Dilsey’s perception of time contrasts with that of the Compson siblings. She views time as continuous and unending, reflected in her steady and unwavering presence in the novel.

She witnesses the family’s disintegration over the years but remains resilient. Dilsey adapts to changes and challenges without losing her sense of self or purpose.

Her narrative in the novel’s final section brings closure and continuity. It suggests that life goes on despite the suffering and chaos around her.

Dilsey’s role is crucial in showcasing how to persist and maintain dignity, even when surrounded by decay and decline. Her understanding of time and change provides a grounding perspective within the novel.

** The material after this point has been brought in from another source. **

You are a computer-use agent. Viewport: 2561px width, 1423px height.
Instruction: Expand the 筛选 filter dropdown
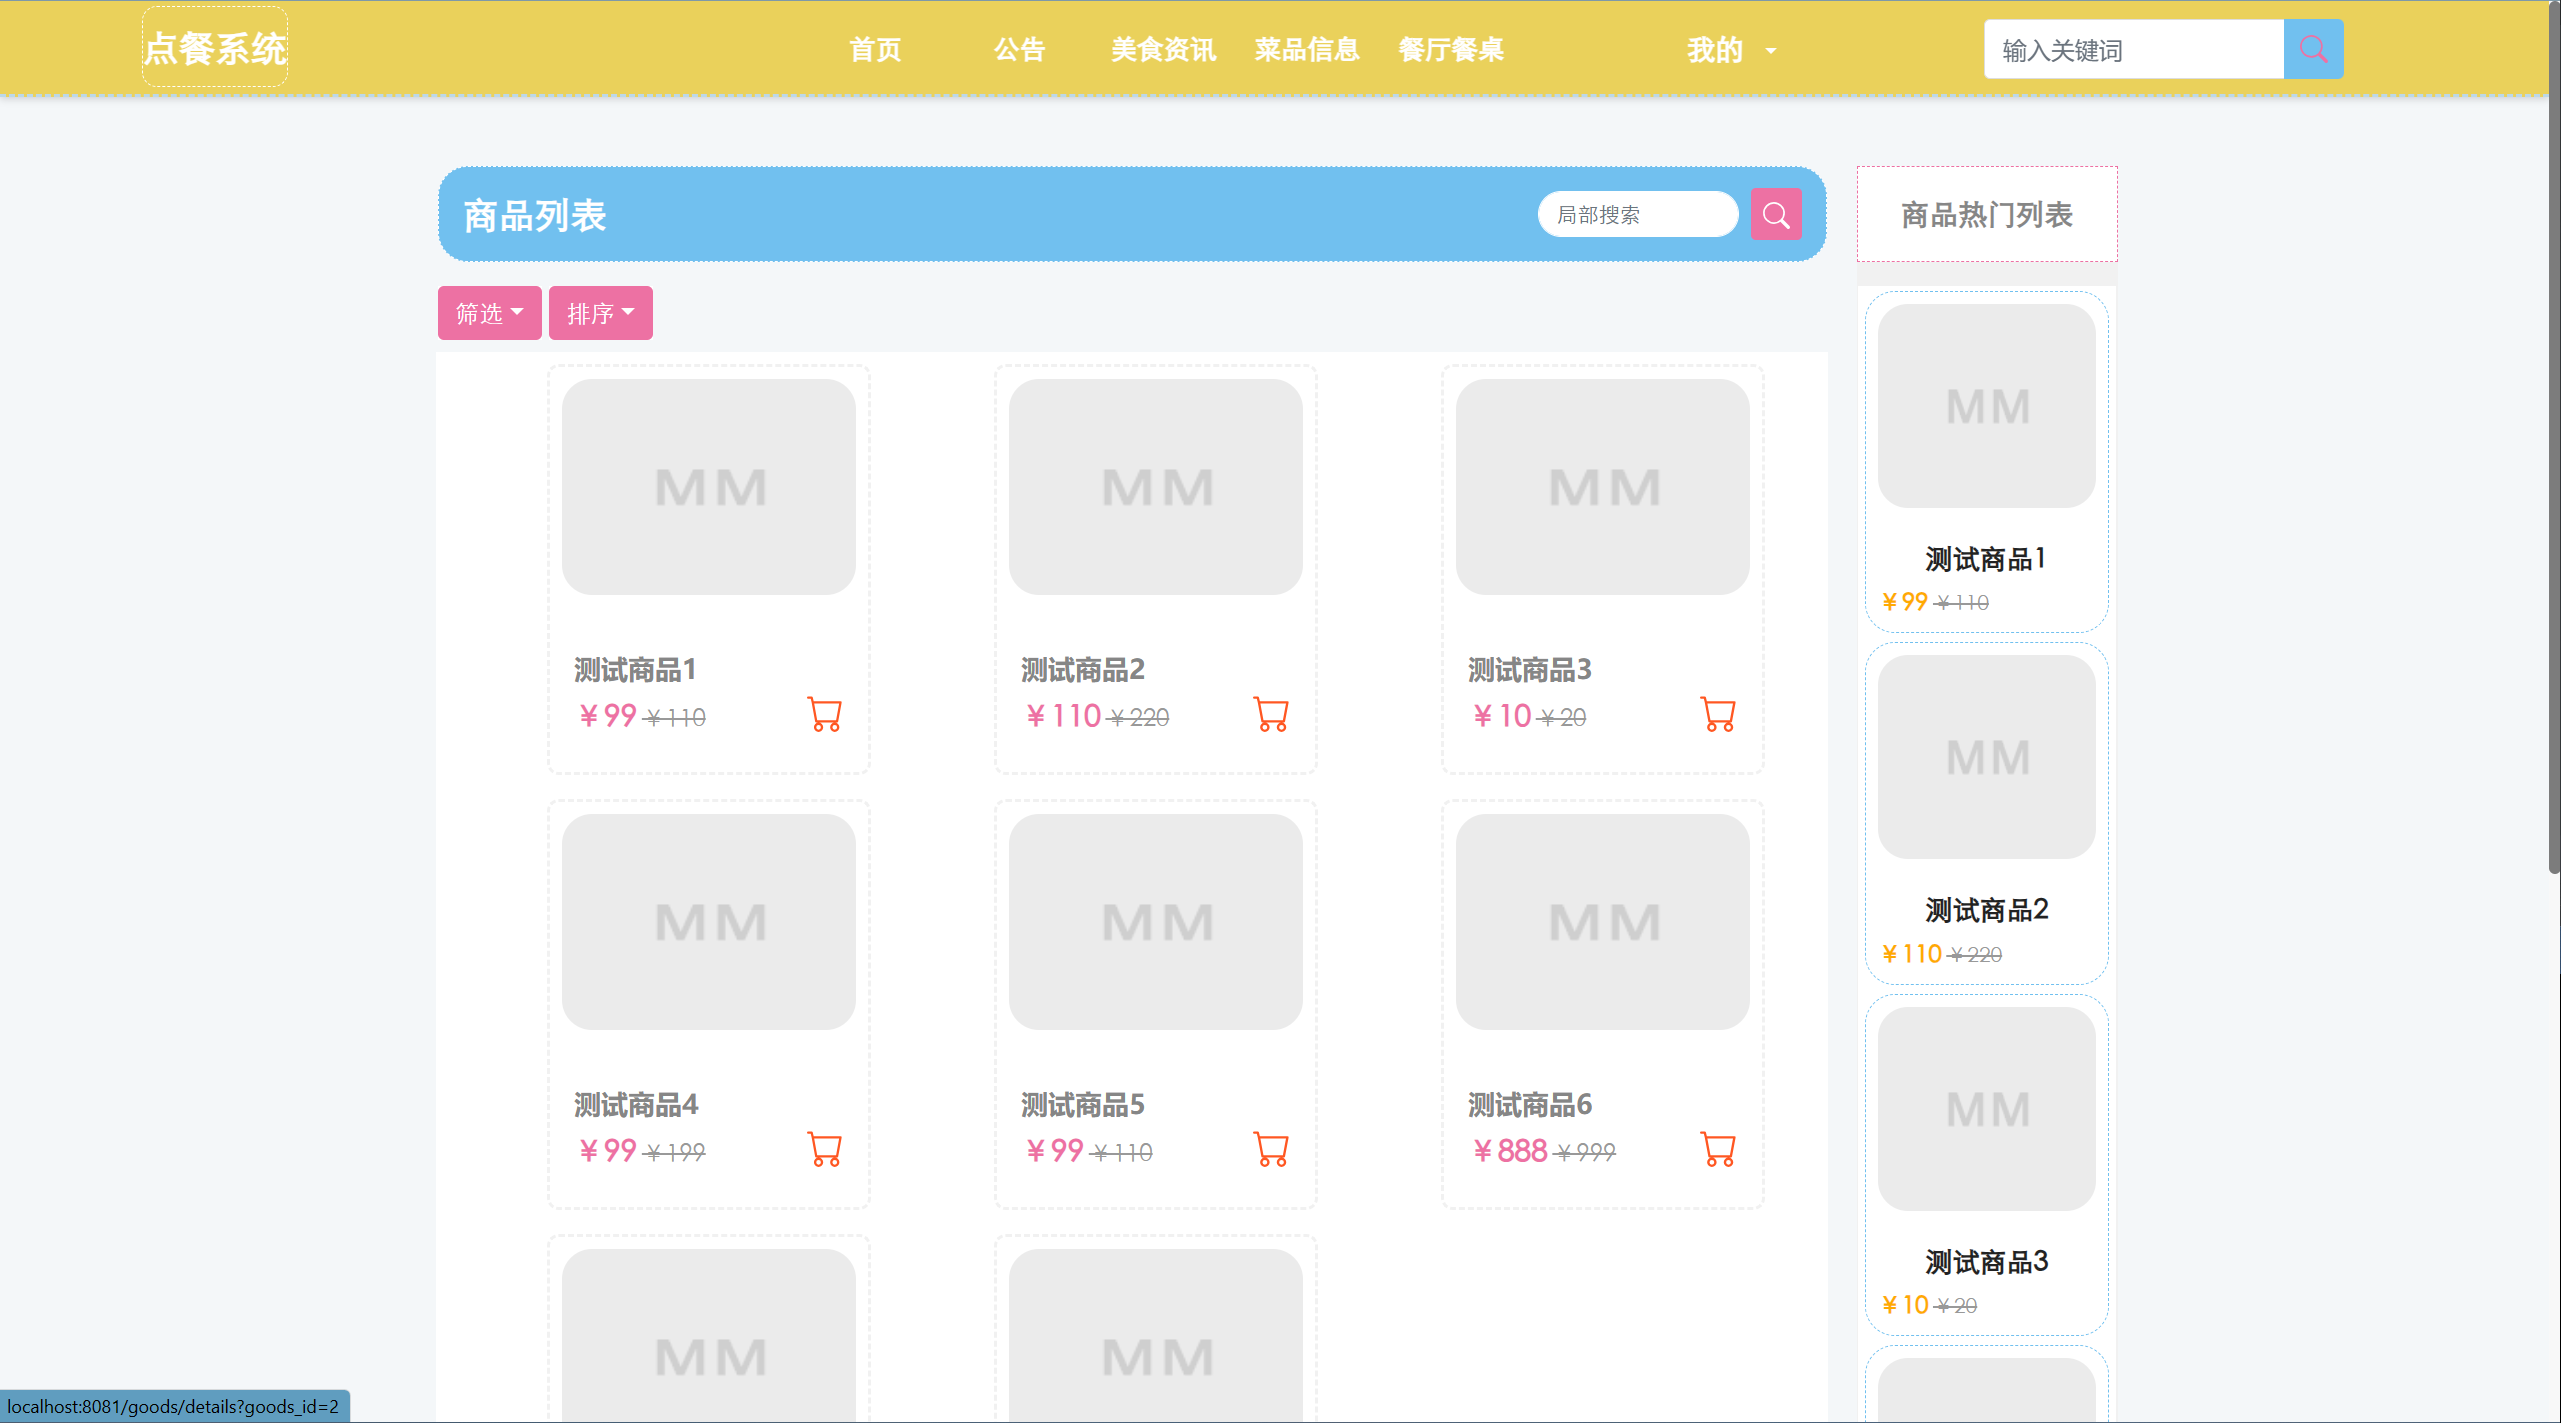489,313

It highlights her importance not just as a servant in the household but as a key figure in the narrative.


In “The Sound and the Fury” by William Faulkner, the characters’ diverse perceptions of time shape their experiences and interactions.

Benjy’s confused sense of time reflects his mental state. Quentin’s struggle with past events leads to his downfall. Jason’s practical, bitter view focuses on personal gain. This contrasts with Dilsey’s resilient and enduring outlook.

Dilsey’s stable perspective on time helps her maintain dignity and strength despite the family’s ongoing decline. Each character’s approach to time highlights their challenges and responses to life’s hardships, showing the profound influence of time on human behavior.